Ich war heut auf dem Trödelmarkt der Träume
am Rand der Welt, da gab es allerhand
Gestohl'nes, Weggeworf'nes und Kaputtes,
Traumzeug aus zweiter und aus dritter Hand.
Fliegende Teppiche voll Mottenlöcher,
zerbeulte Heiligenscheine, Stern und Zopf,
Luftschlösser ohne Schlüssel, rostzerfressen,
und Puppen, einst geliebt, jetzt ohne Kopf...

Und unter all dem Plunder hab ich plötzlich
auch unsrer Liebe schönen Traum gesehn.
Sein Gold war blind, er war zerbrochen, aber
er war es doch - und war noch immer schön.
Ich hätte ihn dir gern zurückgegeben
und hab den bleichen Kerl danach gefragt
Er hat mich zahnlos angegrinst, gehustet,
und einen unverschämten Preis gesagt.

Zwar war er's wert - trotzdem hab ich gehandelt.

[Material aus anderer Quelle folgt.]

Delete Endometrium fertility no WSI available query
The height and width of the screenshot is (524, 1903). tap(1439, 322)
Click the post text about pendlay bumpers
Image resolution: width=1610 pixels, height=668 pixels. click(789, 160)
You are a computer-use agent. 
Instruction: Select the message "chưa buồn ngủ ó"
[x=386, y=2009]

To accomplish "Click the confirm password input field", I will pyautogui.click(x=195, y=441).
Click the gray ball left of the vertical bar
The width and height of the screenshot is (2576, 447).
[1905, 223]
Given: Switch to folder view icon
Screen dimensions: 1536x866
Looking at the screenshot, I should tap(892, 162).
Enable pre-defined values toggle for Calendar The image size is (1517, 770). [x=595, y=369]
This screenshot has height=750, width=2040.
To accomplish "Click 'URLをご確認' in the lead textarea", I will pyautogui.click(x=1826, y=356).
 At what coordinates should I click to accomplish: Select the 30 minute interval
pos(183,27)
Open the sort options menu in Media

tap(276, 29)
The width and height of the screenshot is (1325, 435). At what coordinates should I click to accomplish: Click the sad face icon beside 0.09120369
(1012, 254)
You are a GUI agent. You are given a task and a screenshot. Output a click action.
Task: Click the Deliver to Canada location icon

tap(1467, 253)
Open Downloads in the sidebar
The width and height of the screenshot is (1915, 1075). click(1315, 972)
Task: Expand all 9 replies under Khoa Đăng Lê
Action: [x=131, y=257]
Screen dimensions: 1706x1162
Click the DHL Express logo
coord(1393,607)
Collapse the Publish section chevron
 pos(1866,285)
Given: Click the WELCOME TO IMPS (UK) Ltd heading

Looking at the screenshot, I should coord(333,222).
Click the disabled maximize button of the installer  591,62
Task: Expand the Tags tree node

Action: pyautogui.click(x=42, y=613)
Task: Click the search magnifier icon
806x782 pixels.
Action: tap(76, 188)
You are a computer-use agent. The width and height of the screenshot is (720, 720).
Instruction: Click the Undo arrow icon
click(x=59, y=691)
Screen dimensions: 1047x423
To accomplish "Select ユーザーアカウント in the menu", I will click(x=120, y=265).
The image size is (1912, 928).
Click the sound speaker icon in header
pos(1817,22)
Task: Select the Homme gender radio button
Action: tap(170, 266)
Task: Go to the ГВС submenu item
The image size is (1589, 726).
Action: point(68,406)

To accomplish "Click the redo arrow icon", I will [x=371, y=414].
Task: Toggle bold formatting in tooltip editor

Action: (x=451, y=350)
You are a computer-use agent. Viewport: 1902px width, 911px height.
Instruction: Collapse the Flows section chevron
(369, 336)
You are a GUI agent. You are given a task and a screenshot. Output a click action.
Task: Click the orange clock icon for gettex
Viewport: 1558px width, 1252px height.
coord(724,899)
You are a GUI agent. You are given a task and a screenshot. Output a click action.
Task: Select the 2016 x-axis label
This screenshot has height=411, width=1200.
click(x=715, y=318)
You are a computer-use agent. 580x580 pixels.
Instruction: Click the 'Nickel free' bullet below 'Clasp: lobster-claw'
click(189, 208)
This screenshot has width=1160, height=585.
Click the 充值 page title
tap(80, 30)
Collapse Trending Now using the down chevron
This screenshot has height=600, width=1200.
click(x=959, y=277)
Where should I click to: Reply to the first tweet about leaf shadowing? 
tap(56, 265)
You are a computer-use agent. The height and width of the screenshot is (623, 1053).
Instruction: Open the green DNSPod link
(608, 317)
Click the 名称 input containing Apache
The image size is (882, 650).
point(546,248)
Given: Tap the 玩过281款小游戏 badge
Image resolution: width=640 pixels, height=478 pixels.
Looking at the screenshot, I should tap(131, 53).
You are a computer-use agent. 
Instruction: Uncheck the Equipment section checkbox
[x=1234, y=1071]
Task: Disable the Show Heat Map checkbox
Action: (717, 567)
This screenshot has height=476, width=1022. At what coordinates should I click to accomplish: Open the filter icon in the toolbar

Der andre schwieg, doch wurde er nicht weich.
So konnte ich den Traum nicht wiederkaufen.
Mir geht's nicht gut. Ich bin nicht mehr so reich.
Eins hätt' ich gern gewusst, als ich am Ende
mit leeren Händen abgezogen bin:
War er verschenkt - gestohlen - weggeworfen?
Mein Schönes, sag - wie kam der Traum dorthin?